▸ **EXERCISE TASK**
Write out the following lines exactly as they appear, all of them.

[Word and element pointing entries]
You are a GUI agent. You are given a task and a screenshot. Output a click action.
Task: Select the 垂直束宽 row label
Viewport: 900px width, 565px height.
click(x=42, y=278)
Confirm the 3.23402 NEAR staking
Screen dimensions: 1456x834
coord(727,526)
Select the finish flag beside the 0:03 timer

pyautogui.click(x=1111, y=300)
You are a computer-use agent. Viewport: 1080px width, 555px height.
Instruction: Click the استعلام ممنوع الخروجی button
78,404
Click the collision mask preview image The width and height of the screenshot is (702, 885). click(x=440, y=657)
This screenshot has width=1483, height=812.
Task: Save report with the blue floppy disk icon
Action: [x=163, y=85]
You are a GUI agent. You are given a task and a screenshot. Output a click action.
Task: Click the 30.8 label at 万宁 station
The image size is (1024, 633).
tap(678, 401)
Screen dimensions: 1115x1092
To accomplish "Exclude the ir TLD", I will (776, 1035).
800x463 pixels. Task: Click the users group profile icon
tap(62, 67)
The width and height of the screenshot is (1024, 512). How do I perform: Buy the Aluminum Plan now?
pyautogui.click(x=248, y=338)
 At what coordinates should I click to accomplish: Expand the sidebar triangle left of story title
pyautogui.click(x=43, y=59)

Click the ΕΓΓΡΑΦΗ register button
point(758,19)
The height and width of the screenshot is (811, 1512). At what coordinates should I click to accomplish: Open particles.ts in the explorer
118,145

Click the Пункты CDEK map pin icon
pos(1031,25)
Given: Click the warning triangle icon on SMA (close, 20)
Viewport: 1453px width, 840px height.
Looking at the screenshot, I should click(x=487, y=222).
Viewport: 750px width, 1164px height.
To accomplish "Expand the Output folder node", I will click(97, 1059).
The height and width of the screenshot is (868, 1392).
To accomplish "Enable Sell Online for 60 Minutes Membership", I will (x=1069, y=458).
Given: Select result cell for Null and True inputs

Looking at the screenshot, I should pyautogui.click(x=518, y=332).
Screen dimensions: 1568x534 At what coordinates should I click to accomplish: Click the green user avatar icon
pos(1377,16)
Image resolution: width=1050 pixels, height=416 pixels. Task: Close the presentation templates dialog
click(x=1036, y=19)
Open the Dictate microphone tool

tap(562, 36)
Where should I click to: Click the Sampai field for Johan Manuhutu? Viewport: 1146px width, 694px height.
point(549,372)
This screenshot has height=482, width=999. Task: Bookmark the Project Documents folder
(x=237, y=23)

▸ **WRITTEN SOLUTION**
You are a GUI agent. You are given a task and a screenshot. Output a click action.
Task: Select the 垂直束宽 row label
Viewport: 900px width, 565px height.
click(x=42, y=278)
Confirm the 3.23402 NEAR staking
Screen dimensions: 1456x834
coord(727,526)
Select the finish flag beside the 0:03 timer

pyautogui.click(x=1111, y=300)
You are a computer-use agent. Viewport: 1080px width, 555px height.
Instruction: Click the استعلام ممنوع الخروجی button
78,404
Click the collision mask preview image The width and height of the screenshot is (702, 885). click(x=440, y=657)
This screenshot has width=1483, height=812.
Task: Save report with the blue floppy disk icon
Action: [x=163, y=85]
You are a GUI agent. You are given a task and a screenshot. Output a click action.
Task: Click the 30.8 label at 万宁 station
The image size is (1024, 633).
tap(678, 401)
Screen dimensions: 1115x1092
To accomplish "Exclude the ir TLD", I will (776, 1035).
800x463 pixels. Task: Click the users group profile icon
tap(62, 67)
The width and height of the screenshot is (1024, 512). How do I perform: Buy the Aluminum Plan now?
pyautogui.click(x=248, y=338)
 At what coordinates should I click to accomplish: Expand the sidebar triangle left of story title
pyautogui.click(x=43, y=59)

Click the ΕΓΓΡΑΦΗ register button
point(758,19)
The height and width of the screenshot is (811, 1512). At what coordinates should I click to accomplish: Open particles.ts in the explorer
118,145

Click the Пункты CDEK map pin icon
pos(1031,25)
Given: Click the warning triangle icon on SMA (close, 20)
Viewport: 1453px width, 840px height.
Looking at the screenshot, I should click(x=487, y=222).
Viewport: 750px width, 1164px height.
To accomplish "Expand the Output folder node", I will click(97, 1059).
The height and width of the screenshot is (868, 1392).
To accomplish "Enable Sell Online for 60 Minutes Membership", I will (x=1069, y=458).
Given: Select result cell for Null and True inputs

Looking at the screenshot, I should pyautogui.click(x=518, y=332).
Screen dimensions: 1568x534 At what coordinates should I click to accomplish: Click the green user avatar icon
pos(1377,16)
Image resolution: width=1050 pixels, height=416 pixels. Task: Close the presentation templates dialog
click(x=1036, y=19)
Open the Dictate microphone tool

tap(562, 36)
Where should I click to: Click the Sampai field for Johan Manuhutu? Viewport: 1146px width, 694px height.
point(549,372)
This screenshot has height=482, width=999. Task: Bookmark the Project Documents folder
(x=237, y=23)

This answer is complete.